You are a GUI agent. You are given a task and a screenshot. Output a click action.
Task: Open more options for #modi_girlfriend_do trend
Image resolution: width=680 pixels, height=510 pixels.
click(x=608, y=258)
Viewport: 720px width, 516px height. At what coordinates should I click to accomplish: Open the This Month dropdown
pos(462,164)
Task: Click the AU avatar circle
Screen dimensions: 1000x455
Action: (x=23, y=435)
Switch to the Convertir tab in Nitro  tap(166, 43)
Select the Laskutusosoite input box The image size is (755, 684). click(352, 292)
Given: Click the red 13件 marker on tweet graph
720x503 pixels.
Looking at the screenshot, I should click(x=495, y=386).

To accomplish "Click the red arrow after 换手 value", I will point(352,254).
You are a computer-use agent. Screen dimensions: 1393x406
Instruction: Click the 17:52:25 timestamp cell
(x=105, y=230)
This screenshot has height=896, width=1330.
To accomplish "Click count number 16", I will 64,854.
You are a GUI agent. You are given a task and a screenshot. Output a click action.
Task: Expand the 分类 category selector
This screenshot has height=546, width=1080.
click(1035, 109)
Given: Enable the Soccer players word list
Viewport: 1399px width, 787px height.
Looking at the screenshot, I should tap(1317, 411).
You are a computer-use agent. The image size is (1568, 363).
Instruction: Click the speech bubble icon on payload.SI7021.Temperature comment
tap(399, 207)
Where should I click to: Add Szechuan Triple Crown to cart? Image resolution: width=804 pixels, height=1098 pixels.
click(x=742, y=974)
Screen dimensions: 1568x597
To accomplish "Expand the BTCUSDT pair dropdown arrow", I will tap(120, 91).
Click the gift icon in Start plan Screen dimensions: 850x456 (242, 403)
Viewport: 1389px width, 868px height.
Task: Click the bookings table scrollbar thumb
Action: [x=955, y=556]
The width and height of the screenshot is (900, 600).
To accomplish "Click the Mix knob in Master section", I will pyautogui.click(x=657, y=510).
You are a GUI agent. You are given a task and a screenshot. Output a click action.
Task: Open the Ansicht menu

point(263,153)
________________________________________
Line by line, copy the data above.

You are a GUI agent. You are given a task and a screenshot. Output a click action.
Task: Open more options for #modi_girlfriend_do trend
Image resolution: width=680 pixels, height=510 pixels.
click(x=608, y=258)
Viewport: 720px width, 516px height. At what coordinates should I click to accomplish: Open the This Month dropdown
pos(462,164)
Task: Click the AU avatar circle
Screen dimensions: 1000x455
Action: (x=23, y=435)
Switch to the Convertir tab in Nitro  tap(166, 43)
Select the Laskutusosoite input box The image size is (755, 684). click(352, 292)
Given: Click the red 13件 marker on tweet graph
720x503 pixels.
Looking at the screenshot, I should click(x=495, y=386).

To accomplish "Click the red arrow after 换手 value", I will point(352,254).
You are a computer-use agent. Screen dimensions: 1393x406
Instruction: Click the 17:52:25 timestamp cell
(x=105, y=230)
This screenshot has height=896, width=1330.
To accomplish "Click count number 16", I will 64,854.
You are a GUI agent. You are given a task and a screenshot. Output a click action.
Task: Expand the 分类 category selector
This screenshot has height=546, width=1080.
click(1035, 109)
Given: Enable the Soccer players word list
Viewport: 1399px width, 787px height.
Looking at the screenshot, I should tap(1317, 411).
You are a computer-use agent. The image size is (1568, 363).
Instruction: Click the speech bubble icon on payload.SI7021.Temperature comment
tap(399, 207)
Where should I click to: Add Szechuan Triple Crown to cart? Image resolution: width=804 pixels, height=1098 pixels.
click(x=742, y=974)
Screen dimensions: 1568x597
To accomplish "Expand the BTCUSDT pair dropdown arrow", I will tap(120, 91).
Click the gift icon in Start plan Screen dimensions: 850x456 (242, 403)
Viewport: 1389px width, 868px height.
Task: Click the bookings table scrollbar thumb
Action: [x=955, y=556]
The width and height of the screenshot is (900, 600).
To accomplish "Click the Mix knob in Master section", I will pyautogui.click(x=657, y=510).
You are a GUI agent. You are given a task and a screenshot. Output a click action.
Task: Open the Ansicht menu

point(263,153)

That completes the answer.